====== Recorded information ======

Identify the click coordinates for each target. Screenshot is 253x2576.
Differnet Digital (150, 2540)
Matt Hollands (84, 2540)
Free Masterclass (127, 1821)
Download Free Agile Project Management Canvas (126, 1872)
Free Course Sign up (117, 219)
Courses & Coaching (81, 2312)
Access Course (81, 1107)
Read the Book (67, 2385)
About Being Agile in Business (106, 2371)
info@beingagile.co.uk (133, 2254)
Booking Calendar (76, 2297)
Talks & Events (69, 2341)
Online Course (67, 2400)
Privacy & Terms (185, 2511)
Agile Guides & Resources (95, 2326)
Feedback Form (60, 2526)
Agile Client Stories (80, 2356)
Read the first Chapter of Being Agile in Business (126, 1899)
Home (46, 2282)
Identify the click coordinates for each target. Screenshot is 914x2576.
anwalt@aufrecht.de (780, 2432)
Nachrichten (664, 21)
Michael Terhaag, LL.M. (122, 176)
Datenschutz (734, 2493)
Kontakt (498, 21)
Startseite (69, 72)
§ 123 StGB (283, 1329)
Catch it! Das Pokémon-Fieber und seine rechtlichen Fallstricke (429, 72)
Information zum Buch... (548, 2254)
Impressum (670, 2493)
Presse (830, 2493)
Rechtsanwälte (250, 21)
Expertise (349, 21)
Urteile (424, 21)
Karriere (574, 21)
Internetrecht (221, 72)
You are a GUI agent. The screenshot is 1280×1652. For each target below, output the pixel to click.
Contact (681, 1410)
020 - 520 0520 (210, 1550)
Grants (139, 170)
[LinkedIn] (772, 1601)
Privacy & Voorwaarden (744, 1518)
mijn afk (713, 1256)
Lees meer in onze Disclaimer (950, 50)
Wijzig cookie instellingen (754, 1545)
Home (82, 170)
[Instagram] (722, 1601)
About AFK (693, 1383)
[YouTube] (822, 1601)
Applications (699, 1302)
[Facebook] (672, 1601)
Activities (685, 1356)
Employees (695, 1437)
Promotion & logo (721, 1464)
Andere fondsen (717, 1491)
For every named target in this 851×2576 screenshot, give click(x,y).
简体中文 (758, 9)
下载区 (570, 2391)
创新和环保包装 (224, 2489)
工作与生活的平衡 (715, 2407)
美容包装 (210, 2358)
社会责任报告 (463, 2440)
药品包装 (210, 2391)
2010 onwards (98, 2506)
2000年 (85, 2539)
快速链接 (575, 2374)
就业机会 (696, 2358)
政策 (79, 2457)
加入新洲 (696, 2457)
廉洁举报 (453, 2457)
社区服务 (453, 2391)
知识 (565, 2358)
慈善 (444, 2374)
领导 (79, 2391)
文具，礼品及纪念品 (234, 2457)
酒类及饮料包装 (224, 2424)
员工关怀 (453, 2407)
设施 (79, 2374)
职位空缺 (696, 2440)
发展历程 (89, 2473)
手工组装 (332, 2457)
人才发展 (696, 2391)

======

Work request: Print only what lies in the material above starting at the line with "Read the Book (67, 2385)" and ending at the line with "Rechtsanwälte (250, 21)", every line exactly as given.

Written solution:
Read the Book (67, 2385)
About Being Agile in Business (106, 2371)
info@beingagile.co.uk (133, 2254)
Booking Calendar (76, 2297)
Talks & Events (69, 2341)
Online Course (67, 2400)
Privacy & Terms (185, 2511)
Agile Guides & Resources (95, 2326)
Feedback Form (60, 2526)
Agile Client Stories (80, 2356)
Read the first Chapter of Being Agile in Business (126, 1899)
Home (46, 2282)
Identify the click coordinates for each target. Screenshot is 914x2576.
anwalt@aufrecht.de (780, 2432)
Nachrichten (664, 21)
Michael Terhaag, LL.M. (122, 176)
Datenschutz (734, 2493)
Kontakt (498, 21)
Startseite (69, 72)
§ 123 StGB (283, 1329)
Catch it! Das Pokémon-Fieber und seine rechtlichen Fallstricke (429, 72)
Information zum Buch... (548, 2254)
Impressum (670, 2493)
Presse (830, 2493)
Rechtsanwälte (250, 21)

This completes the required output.